De meest zorgelijke constatering in de evaluatie betreft het terrein van innovatief ondernemen in Nederland: bestaande ondernemingen innoveren onvoldoende en er komen te weinig nieuwe innovatieve bedrijven bij. Ook hier is het afgelopen jaar geen verbetering zichtbaar. De economische recessie is daar mede debet aan. Gerard Kleisterlee: “Wij pleiten er voor dat er in ons land meer investeringen komen in de kennisinfrastructuur. Bijvoorbeeld door meer plekken in te richten waar bedrijven en kennisinstellingen elkaar vinden. Dat is goed voor nieuwe werkgelegenheid en je concurrentiekracht.
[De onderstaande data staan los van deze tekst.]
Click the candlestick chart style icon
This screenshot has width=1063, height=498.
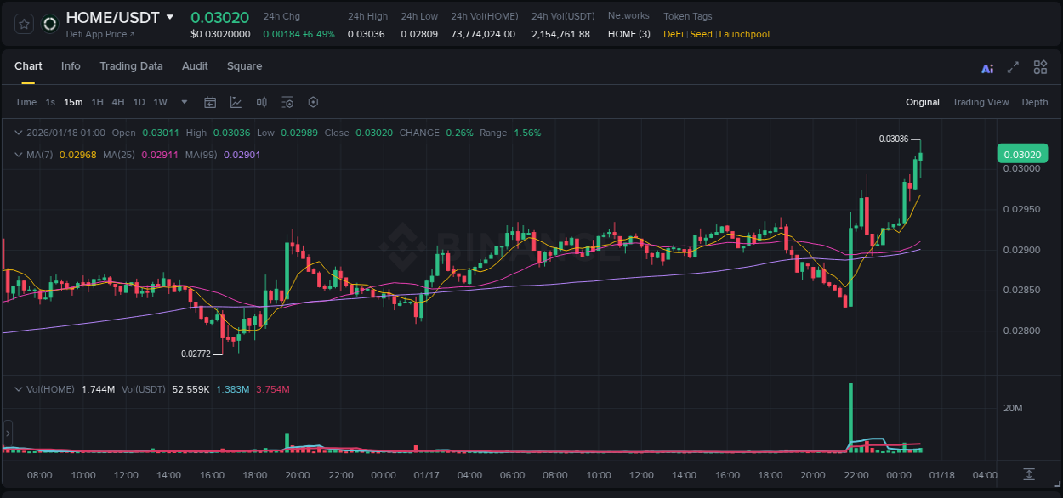click(x=262, y=102)
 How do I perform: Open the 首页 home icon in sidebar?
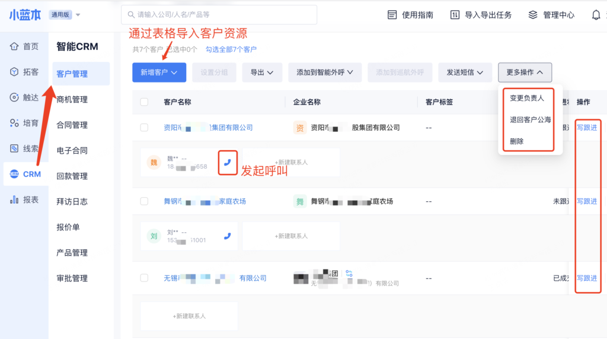click(15, 46)
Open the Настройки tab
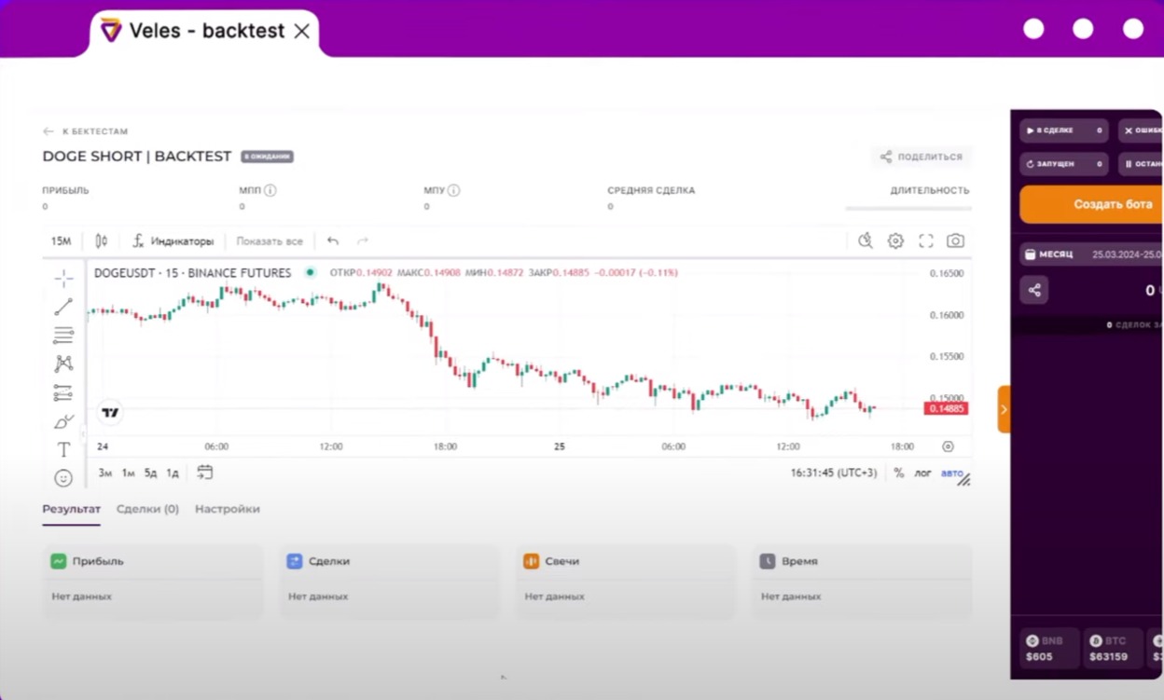The width and height of the screenshot is (1164, 700). coord(228,509)
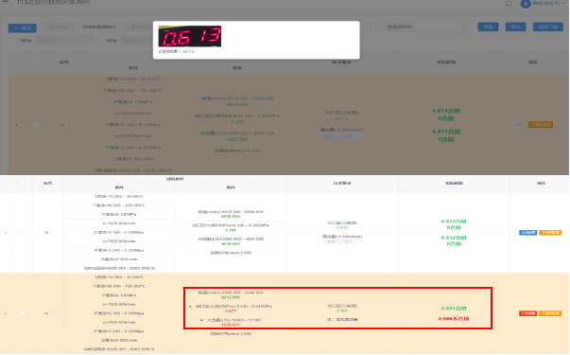The height and width of the screenshot is (355, 570).
Task: Click the user avatar icon in header
Action: pos(526,4)
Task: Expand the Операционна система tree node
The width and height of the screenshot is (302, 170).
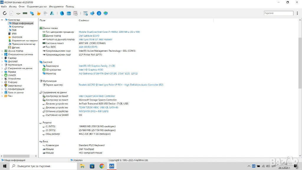Action: point(2,54)
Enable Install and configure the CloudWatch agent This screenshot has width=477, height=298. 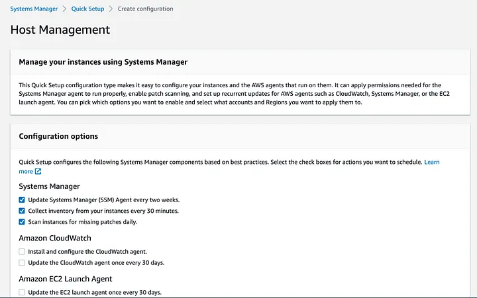click(x=22, y=252)
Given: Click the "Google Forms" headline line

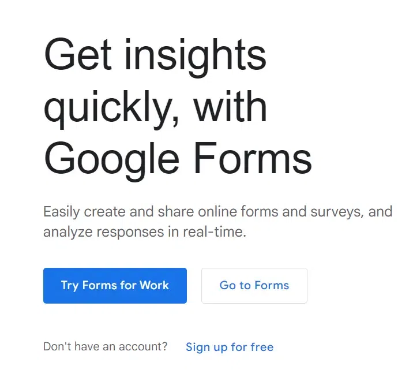Looking at the screenshot, I should tap(178, 158).
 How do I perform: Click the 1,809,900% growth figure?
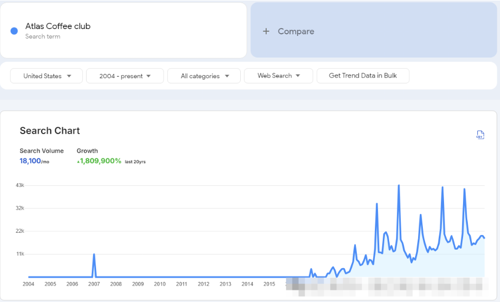coord(100,161)
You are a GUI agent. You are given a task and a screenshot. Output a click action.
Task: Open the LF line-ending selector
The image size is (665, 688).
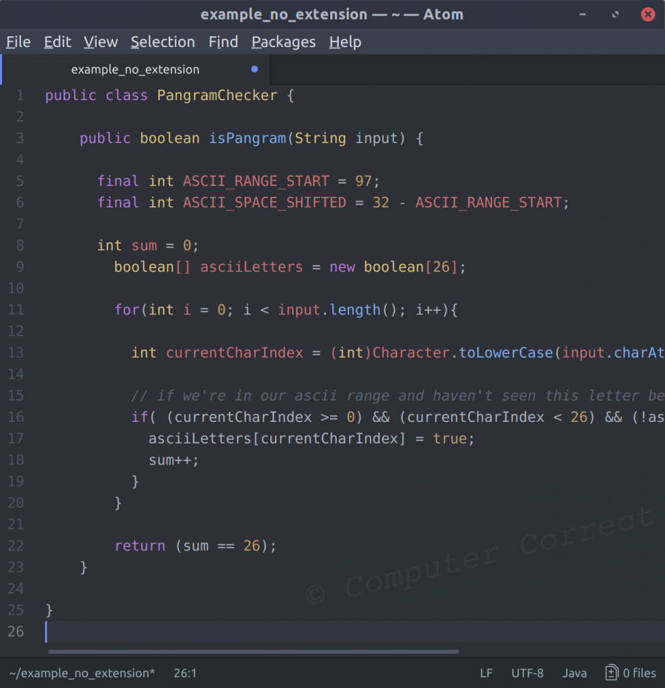coord(486,673)
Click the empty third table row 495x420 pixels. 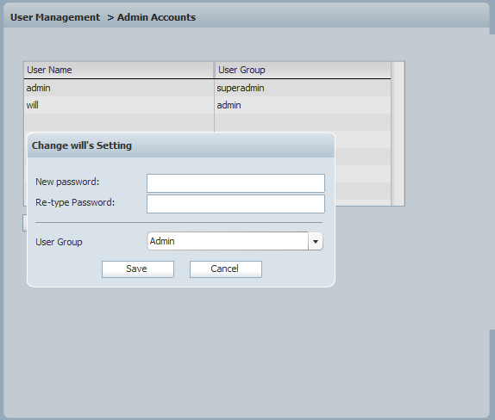pyautogui.click(x=207, y=122)
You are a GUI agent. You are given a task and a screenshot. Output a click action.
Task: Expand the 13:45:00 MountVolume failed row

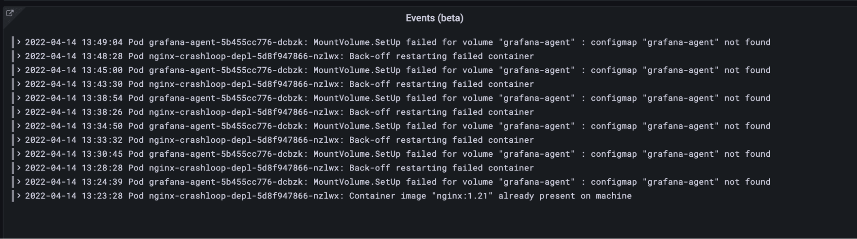coord(19,70)
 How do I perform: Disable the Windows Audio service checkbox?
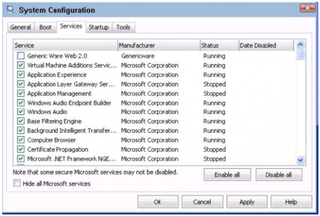(x=21, y=112)
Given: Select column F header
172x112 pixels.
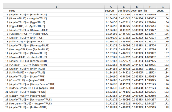Looking at the screenshot, I should tap(150, 7).
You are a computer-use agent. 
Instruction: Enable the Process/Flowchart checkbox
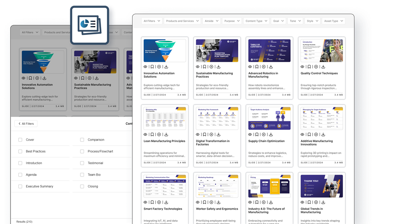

Vergelijkbare initiatieven als de High Tech campus in Eindhoven moeten ondersteund worden”.
De KIA coalitie en de genoemde leden van het Innovatieplatform willen dat politici het voorgestelde vijf stappenplan omarmen. Het is dé manier om talent in Nederland te bevorderen. Volgens de KIA coalitie is talent de belangrijkste bouwsteen van de toekomst. Het is de motor van groei in een al maar kennisintensievere economie met een krimpende beroepsbevolking. Talent is nodig om innovatieve ideeën, producten en diensten voor een duurzame economie te kunnen produceren. Door daarin te investeren behoudt en versterkt Nederland zijn werkgelegenheid, welzijn en welvaart.